THANKS!!!! I will be sure to post all blank pictures with their respective coin threads that i create! That should make it easier to find later


----------



## BSea (Oct 4, 2011)

Seamus is making this quarter cast for me.  Actually for me to make a pen for my father.  He's from Montana, and grew up right outside Glacier Park.  So I contacted Seamus to discuss him making a cast of the Glacier Park quarter.  One thing led to another, and we decided to use both quarters in a long click pen.

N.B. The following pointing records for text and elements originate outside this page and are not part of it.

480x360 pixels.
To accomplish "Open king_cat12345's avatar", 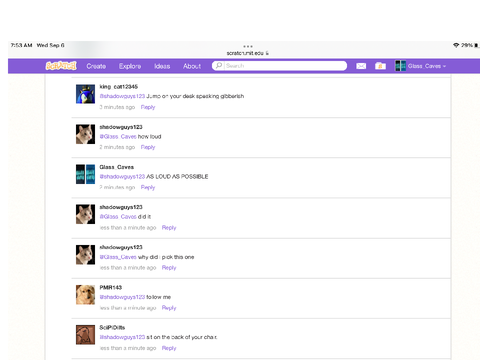I will coord(85,94).
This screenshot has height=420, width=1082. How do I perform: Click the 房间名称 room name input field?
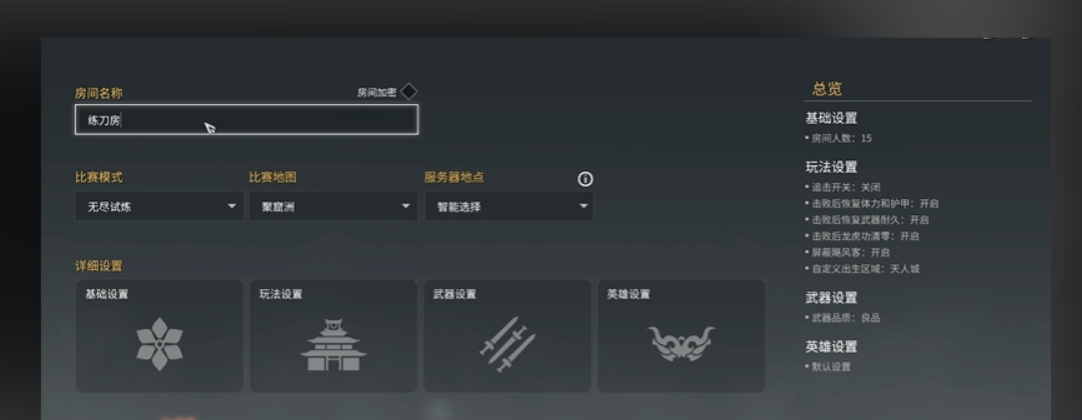tap(246, 119)
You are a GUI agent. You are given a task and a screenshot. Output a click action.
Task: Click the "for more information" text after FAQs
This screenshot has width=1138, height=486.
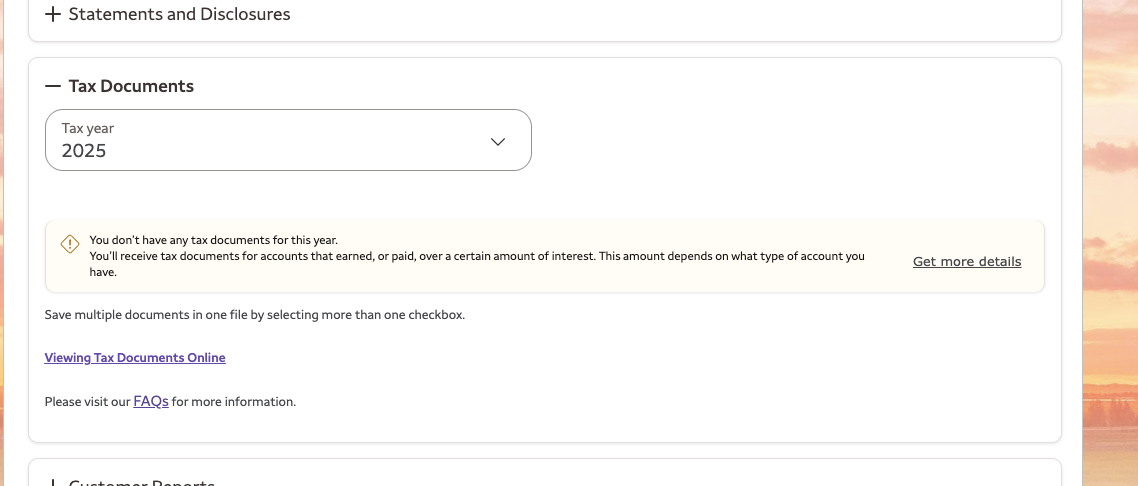[x=234, y=402]
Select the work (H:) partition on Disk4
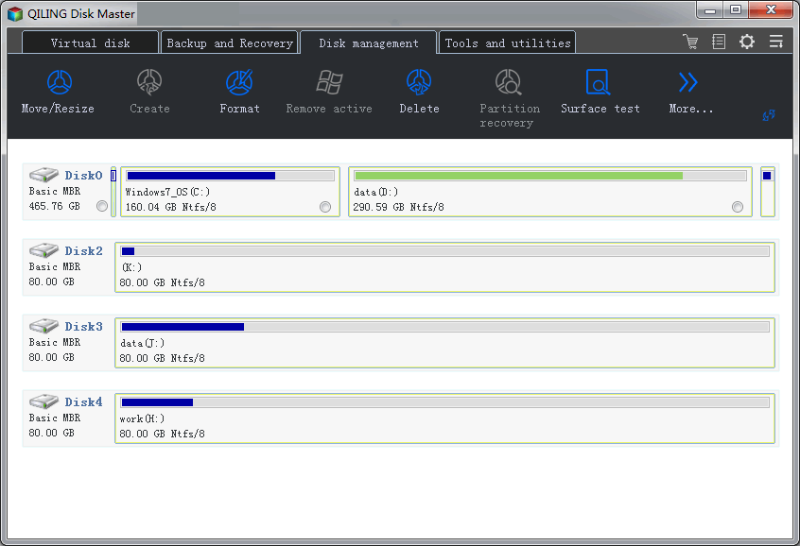This screenshot has height=546, width=800. 444,419
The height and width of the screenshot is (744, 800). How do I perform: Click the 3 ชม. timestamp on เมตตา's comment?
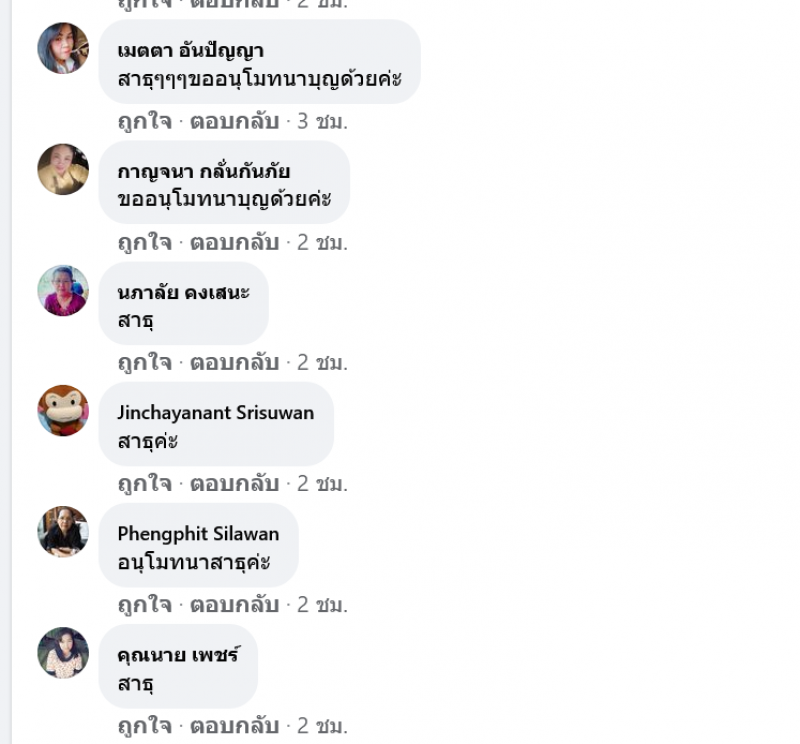(x=322, y=122)
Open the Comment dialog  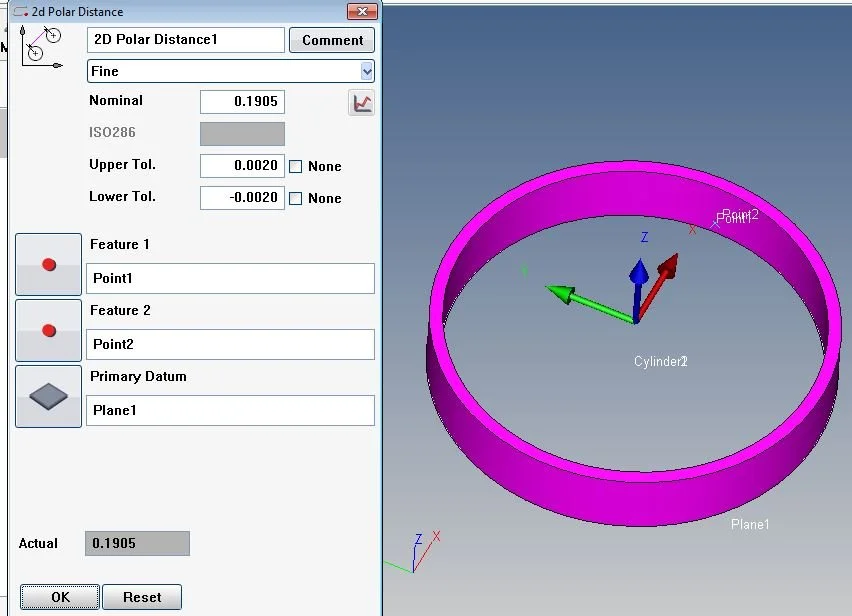[331, 40]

I'll be sure & post pictures one it's done.


----------



## RSQWhite (Oct 4, 2011)

Seamus why must you continue to shame us?
Tim (from swat)


----------



## mtgrizzly52 (Oct 5, 2011)

BSea said:


> Seamus is making this quarter cast for me.  Actually for me to make a pen for my father.  He's from Montana, and grew up right outside Glacier Park.  So I contacted Seamus to discuss him making a cast of the Glacier Park quarter.  One thing led to another, and we decided to use both quarters in a long click pen.
> 
> I'll be sure & post pictures one it's done.



Bob,

I live 20 miles from Glacier National Park in Whitefish, MT. I am also one of a rare group that is a true Montana native, having lived here from the moment of conception  Oh My did I really say that? *LOL*

I'm just curious if your Dad still lives around here or has he moved out of the area. If he's still in the area, I want to go drool all over what is going to be a beautiful pen! 

Rick (mtgrizzly52)


----------



## el_d (Oct 5, 2011)

Looks good Seamus, Cant wait to see those coins on a long click. There's not much meat there....


----------



## markgum (Oct 5, 2011)

amazing work.


----------



## BSea (Oct 5, 2011)

mtgrizzly52 said:


> BSea said:
> 
> 
> > Seamus is making this quarter cast for me.  Actually for me to make a pen for my father.  He's from Montana, and grew up right outside Glacier Park.  So I contacted Seamus to discuss him making a cast of the Glacier Park quarter.  One thing led to another, and we decided to use both quarters in a long click pen.
> ...


Hi Rick,

My Dad was career airforce.  He left Montana at the end of WW2 to become a pilot.  He's retired in San Marcos Texas, and I don't think he's been back to Montana since just after he retired in 1979.

When he was in high school, he drove those big red tour vehicles that they used to have in Glacier park.  They may still have them there for all I know.  I hope that someday, I'll be able to take him up there to see the area again.

But don't worry, I'll be posting a picture or two of the pen when it's done.

Bob


----------



## seamus7227 (Oct 5, 2011)

Bob, I really like this idea! Nice suggestion!



Sent from my Epic using Forum Runner


----------



## InvisibleMan (Oct 6, 2011)

mtgrizzly52 said:


> BSea said:
> 
> 
> > Seamus is making this quarter cast for me.  Actually for me to make a pen for my father.  He's from Montana, and grew up right outside Glacier Park.  So I contacted Seamus to discuss him making a cast of the Glacier Park quarter.  One thing led to another, and we decided to use both quarters in a long click pen.
> ...




Go Cats!

I may need one of these


----------



## BSea (Oct 6, 2011)

seamus7227 said:


> Bob, I really like this idea! Nice suggestion!
> 
> View attachment 61022
> 
> Sent from my Epic using Forum Runner


For those who are wondering what the picture is behind the quarter.  It's the illustration on the Montana state flag.


----------



## MarkD (Oct 6, 2011)

Thanks, I was wondering what the background was. Now that I know it makes sense, and looks great!


----------